Molti siriani che hanno raggiunto il confine turco non sono sunniti, ma alawiti; all’interno della Turchia abbiamo una maggioranza sunnita, ma anche la componente degli alevi, legati settariamente agli alawiti siriani. È evidente quindi che questo movimento degli alawiti siriani in Turchia ha determinato una situazione politica importante, che può condizionare anche la componente turca vicina - non dimentichiamoci che gli alevi sono alcuni milioni, presenti soprattutto a Istanbul e Smirne. Ecco perché il viaggio di Erdogan a Bruxelles è stato importante, e perché per il presidente turco è fondamentale che il problema migranti sia condiviso dall’Unione Europea.

Come ricordavi, parlare di Turchia oggi significa automaticamente parlare di Siria.

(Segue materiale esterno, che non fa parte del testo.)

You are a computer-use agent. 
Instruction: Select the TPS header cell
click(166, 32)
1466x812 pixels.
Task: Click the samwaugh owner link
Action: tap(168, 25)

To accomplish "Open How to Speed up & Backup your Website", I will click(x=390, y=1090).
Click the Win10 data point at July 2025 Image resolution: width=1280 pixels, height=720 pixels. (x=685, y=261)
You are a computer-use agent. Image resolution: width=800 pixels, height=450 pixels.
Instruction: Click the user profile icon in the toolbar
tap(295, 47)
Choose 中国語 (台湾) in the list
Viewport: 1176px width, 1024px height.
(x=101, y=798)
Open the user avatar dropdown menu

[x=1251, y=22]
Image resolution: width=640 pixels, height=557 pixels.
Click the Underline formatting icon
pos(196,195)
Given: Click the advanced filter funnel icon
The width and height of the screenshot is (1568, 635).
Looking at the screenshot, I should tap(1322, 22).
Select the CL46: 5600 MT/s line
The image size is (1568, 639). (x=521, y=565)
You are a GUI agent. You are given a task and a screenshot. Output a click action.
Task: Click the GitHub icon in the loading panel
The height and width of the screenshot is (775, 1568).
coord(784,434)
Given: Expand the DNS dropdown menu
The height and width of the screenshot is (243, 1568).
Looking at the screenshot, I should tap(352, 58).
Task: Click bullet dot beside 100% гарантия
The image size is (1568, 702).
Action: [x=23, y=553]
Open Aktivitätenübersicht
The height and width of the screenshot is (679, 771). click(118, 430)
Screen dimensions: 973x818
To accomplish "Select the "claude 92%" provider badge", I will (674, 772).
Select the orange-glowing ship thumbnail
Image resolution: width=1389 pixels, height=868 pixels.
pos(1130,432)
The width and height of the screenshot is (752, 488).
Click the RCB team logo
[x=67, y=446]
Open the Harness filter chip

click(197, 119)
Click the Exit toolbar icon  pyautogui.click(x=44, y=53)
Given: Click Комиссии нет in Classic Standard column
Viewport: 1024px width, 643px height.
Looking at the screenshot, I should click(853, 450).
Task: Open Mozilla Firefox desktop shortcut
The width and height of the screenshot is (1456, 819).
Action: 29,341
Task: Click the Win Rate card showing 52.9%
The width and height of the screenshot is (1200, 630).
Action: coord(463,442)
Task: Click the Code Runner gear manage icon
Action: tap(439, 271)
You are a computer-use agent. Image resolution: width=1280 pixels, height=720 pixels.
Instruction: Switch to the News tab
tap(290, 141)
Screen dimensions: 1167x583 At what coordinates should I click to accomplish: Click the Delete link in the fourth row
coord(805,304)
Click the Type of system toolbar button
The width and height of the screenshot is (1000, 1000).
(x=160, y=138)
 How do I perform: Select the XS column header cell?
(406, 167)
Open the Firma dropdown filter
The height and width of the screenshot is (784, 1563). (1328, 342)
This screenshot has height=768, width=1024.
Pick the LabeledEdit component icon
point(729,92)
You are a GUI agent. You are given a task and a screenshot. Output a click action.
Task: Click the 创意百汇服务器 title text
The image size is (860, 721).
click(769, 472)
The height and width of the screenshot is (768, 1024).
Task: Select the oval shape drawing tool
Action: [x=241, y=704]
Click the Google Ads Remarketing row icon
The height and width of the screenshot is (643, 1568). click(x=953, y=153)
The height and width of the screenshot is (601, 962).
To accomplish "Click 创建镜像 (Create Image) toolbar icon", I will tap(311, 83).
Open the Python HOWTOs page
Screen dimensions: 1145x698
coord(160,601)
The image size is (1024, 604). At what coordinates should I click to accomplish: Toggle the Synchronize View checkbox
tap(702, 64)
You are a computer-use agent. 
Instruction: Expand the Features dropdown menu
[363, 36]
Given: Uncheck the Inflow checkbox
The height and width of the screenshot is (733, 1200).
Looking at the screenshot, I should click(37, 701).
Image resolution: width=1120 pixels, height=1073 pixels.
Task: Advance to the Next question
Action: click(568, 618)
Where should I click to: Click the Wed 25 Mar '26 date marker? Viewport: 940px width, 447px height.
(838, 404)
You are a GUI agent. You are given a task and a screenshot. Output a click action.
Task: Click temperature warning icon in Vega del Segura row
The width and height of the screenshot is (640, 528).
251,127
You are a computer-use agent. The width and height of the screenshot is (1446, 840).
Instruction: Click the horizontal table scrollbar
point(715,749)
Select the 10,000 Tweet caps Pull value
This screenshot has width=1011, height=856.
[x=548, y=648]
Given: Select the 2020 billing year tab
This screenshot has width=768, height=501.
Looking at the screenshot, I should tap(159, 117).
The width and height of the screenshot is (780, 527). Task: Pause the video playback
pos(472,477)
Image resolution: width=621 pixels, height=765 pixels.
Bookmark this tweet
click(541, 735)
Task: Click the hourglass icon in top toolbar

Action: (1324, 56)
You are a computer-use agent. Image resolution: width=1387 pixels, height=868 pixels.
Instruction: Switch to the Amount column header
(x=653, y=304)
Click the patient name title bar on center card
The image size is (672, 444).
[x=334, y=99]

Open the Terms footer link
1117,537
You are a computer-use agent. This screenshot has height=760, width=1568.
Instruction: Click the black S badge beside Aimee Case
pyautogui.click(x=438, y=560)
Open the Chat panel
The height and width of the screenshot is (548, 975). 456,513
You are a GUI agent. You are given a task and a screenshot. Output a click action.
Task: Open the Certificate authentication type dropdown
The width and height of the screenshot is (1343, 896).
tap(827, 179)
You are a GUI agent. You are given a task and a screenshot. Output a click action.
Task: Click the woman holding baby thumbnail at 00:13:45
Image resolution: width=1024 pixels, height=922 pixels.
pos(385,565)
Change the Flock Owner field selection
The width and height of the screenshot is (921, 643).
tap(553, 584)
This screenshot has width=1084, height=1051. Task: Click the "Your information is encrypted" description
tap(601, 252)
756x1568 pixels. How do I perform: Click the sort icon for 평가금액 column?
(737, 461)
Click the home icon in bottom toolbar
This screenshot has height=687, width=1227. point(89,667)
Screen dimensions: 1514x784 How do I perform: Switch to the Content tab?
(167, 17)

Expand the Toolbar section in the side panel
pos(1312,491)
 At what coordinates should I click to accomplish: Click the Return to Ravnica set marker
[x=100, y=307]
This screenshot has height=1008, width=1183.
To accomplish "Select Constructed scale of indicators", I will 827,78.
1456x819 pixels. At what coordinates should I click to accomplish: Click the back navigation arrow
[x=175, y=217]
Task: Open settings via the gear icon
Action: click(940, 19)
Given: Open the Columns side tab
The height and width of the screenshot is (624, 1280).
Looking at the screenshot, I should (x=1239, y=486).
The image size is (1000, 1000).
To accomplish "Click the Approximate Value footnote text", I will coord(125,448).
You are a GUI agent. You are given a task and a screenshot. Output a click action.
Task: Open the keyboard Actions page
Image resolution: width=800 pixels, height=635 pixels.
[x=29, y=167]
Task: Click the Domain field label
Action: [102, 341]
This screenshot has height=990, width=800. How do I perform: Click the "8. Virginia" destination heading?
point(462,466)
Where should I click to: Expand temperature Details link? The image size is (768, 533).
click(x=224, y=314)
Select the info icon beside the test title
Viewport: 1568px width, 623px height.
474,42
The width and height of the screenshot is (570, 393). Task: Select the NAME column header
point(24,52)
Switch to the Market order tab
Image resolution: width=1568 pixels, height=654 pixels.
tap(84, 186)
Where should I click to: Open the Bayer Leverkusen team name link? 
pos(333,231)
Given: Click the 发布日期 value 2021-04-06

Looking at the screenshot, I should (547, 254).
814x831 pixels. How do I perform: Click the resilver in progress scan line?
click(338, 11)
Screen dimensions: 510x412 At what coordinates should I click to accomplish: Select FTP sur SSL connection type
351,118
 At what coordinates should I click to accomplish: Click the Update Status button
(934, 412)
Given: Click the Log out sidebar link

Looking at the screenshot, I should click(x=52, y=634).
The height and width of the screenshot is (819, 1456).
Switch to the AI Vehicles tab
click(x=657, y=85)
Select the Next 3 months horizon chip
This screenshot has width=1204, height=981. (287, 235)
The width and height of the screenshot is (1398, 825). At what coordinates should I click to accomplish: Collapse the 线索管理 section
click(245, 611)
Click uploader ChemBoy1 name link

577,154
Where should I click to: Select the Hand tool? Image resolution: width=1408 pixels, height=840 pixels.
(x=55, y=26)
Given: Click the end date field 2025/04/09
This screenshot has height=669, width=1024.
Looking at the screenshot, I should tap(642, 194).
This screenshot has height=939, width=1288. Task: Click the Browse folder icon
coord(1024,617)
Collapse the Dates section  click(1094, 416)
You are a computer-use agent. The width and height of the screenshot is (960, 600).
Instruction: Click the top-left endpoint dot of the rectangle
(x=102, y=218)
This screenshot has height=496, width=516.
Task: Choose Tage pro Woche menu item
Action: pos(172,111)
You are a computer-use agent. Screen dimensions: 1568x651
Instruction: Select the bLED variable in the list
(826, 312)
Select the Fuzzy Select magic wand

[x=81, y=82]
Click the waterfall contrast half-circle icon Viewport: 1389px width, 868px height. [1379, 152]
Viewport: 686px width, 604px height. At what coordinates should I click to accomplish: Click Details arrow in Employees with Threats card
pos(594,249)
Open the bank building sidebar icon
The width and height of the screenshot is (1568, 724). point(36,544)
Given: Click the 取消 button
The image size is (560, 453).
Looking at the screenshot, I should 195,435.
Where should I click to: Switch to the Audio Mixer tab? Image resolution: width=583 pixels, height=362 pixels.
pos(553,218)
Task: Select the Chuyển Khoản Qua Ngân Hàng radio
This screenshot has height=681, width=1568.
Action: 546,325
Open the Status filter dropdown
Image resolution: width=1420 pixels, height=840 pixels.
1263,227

Nella tua rubrica Voci dal Vicino Oriente su CorriereTv presentavi la tesi dell’ambasciatore Antonio Badini, secondo cui la Siria potrebbe essere la possibile via di uscita ai conflitti mediorientali. In che senso? È davvero così?

Credo che la proposta di Badini abbia una logica, ovvero si fondi sulla consapevolezza della necessità per i vari attori di agire in Siria con lo stesso obiettivo - che è quello di colpire i tagliagole dell’Isis considerati un nemico più o meno da tutti, anche se con qualche ambiguità - non “in ordine sparso”.
Siamo davanti a una situazione che rischia di cancellare non solo la Siria per come l’abbiamo sempre conosciuta, ma anche l’Iraq - senza parlare poi della Libia -, e per salvare l’integrità di questo Paese dobbiamo compiere dei passi realistici. Credo quindi che la proposta di Badini di un coordinamento, una conferenza, che metta attorno a un tavolo, senza prescrizioni e senza veti, tutti gli attori, sia una buona proposta per trovare la soluzione migliore a questa crisi.
Mi trovo quindi d’accordo con quanto scritto da Paolo Mieli nel suo editoriale sul Corriere della Sera, ovvero che l’Europa, davanti a Stalingrado, non si è posta il problema di aiutare gli stalinisti a resistere e a vincere. Eravamo alleati perché il nemico era Hitler, e prima di tutto occorreva sconfiggerlo. E difatti prima è stato vinto il nazismo, e poi sono state affrontate le divisioni tra due opposte concezioni del mondo con la Guerra Fredda. Non credo che questo modello possa essere matematicamente applicato anche alla situazione siriana con Assad, ma a volte il realismo è fondamentale e le scelte devono considerare quale sia l’obiettivo primario.